Raphael M. Bahati | Research

This research blends key concepts specific to Policy-based Management (PBM), Autonomic Computing (AC), and Artificial Intelligence (AI) into a framework (see Figure 1) for adaptive policy-driven autonomic management. In particular, the framework utilizes Reinforcement Learning methodologies to determine how to best use a set of active policies to meet the different performance objectives. This is based on considering past experience in the use of policies to determine which policy actions should be enforced in order to resolve Quality of Service (QoS) requirements violations. We believe that "learning" could offer significant benefits to this effect since it allows autonomic systems to dynamically adapt the use of policies, learn new policies, or even ignore some policies when past experience show it is prudent to do so. The work also proposes several strategies for adapting what has been learned from the use for one set of policies to another set of "similar" policies as a result of run-time changes to policies driving autonomic management.
Policy-based Management

The use of policies makes it more straightforward to define and modify systems behavior at run-time through policy manipulation rather than through re-engineering.

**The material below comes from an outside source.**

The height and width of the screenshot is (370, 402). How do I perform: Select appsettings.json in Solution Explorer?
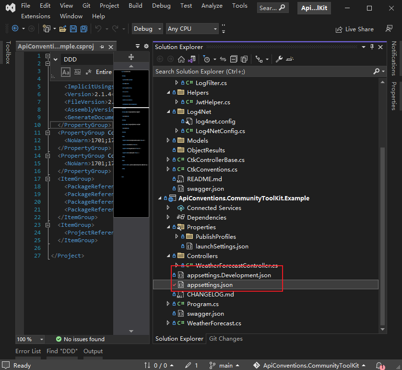[211, 284]
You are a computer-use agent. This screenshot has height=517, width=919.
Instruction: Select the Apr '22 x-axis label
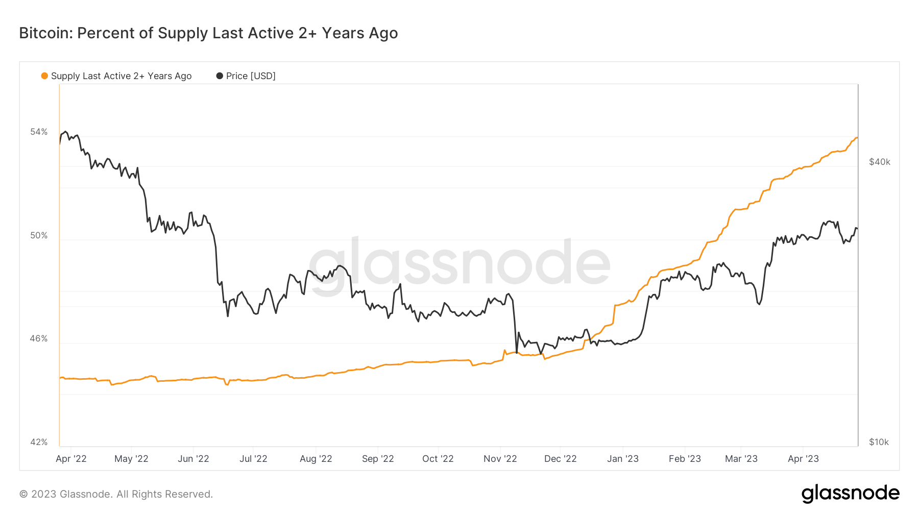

Unlike previous work on policy-based management which mainly focused on the specifications and use "as is" and where changes to how policies are utilized within systems is only possible through manual intervention, our approach allows for policies to be used to express high-level objectives, leaving it to systems to figure out (through learning) how to best achieve those objectives.

Autonomic Computing

It is increasingly evident that the growing complexity of today's systems, both in terms of the heterogeneous nature of the infrastructure under which they operate and what the users of these systems expect, is surpassing the ability of human administrators to effectively manage them. Our interest is in the development of mechanisms for automating the management of such systems to enable the efficient operation of systems and the utilization of services.

Central to the functionality of autonomic system is self-optimization; i.e., the ability of systems to evaluate their own behavior and adapt it accordingly to improve performance. In the context of where policies are used to drive autonomic management, this may often require having the system monitor its own use of policies to learn which of the policy actions are most effective in each encountered situation.

In many systems, it is often common to find multiple components cooperating to deliver a set of services. Since such systems could be deployed to operate in environments with diverse characteristics and under varying configurations, it is important for autonomic systems to be flexible. Policies could be used to provide directives on how the different components are configured. The ability to dynamically reconfigure components and application in response to changes in the configuration of the managed environment helps us to deal with this problem.

Reinforcement Learning

The complex and stochastic nature of today's computing environments means that, it is often impractical to obtain an environment model that is both accurate and representative of all possible situation the learning agent may encounter while interacting with the environment.

Reinforcement Learning provides the ability to learn the model of the environment's dynamics as the agents encounters new situations. In this approach, the model is updated continually throughout the agent's lifetime: at each time-step, the currently learned model is used to improve the policy guiding the agent's interaction with the environment.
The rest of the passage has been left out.